There is no ‘good’ only ‘appropriate’. This depends on the athlete of course, but given a good lead up (GPP/SPP weights programs), you could go with something like this:
Snatch (if you can do them safely) 2 (80%x1rm), 2, 1 (90%) - med ball ceiling throws 6x5kg
Powerpull (Clean Pull) 2 (80%), 2, 1 (90%) - box jumps 2x3
RDL 3x5 (80%)
You might put bench press/bench pull or another leg exercise on another day if you feel you need it, or just use med ball work as your strength component for the day. Ultimately all you want to do is ‘top up’ the CNS if you haven’t already done that through your track work.
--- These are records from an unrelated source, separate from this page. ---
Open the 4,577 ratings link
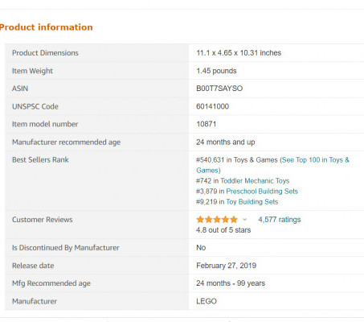[280, 220]
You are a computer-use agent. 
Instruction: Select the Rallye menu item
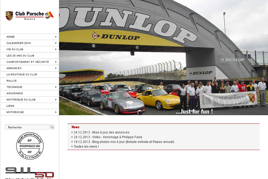12,81
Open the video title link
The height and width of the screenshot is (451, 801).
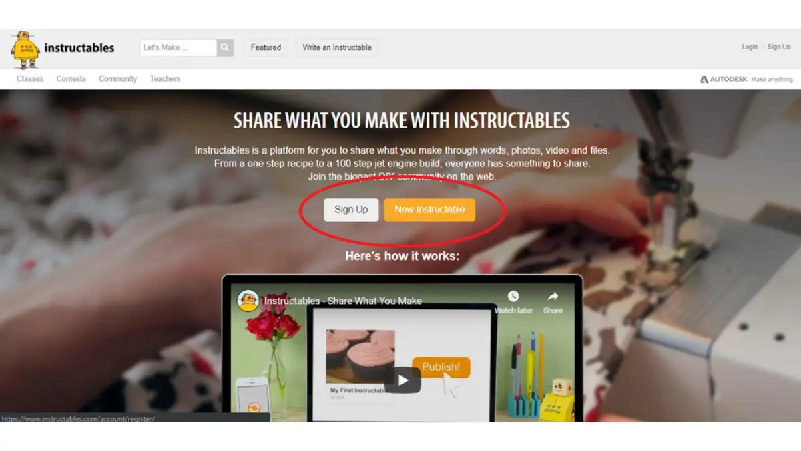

IMO you do not need to lift a lot of weights as a 400m runner inseason, so long as you have built a decent base of strength in the pre-season. Keep in mind that weights are primarily of use to you in the first 20m of the race (5% of the 400m). Most of what you do will come out of your runs and drills, so make that the priority.
you are probably right that max stregth wont help that much. but im also training for football so i would like to keep the gains i worked for over the offseason
Yeah thats what I was thinking of doing. Would 1 day for upper and lower be good? And how heavy should I go for maintenance, I have never done it before.
Champion you say you are 15, a wise man at that age.
back in the 80’s a 15 year old girl who was doing the same type of program which included a leg press won a 12 months subscription to a gym in a bench press comp, competing against body builders etc. 3 lifts, percent of bodyweight. In the weight room she did matrix with a max of 40lb plus bar. her weight was 60kg and lifted 1.5% of her weight to win. She was found by some talent scouts and the story ends there.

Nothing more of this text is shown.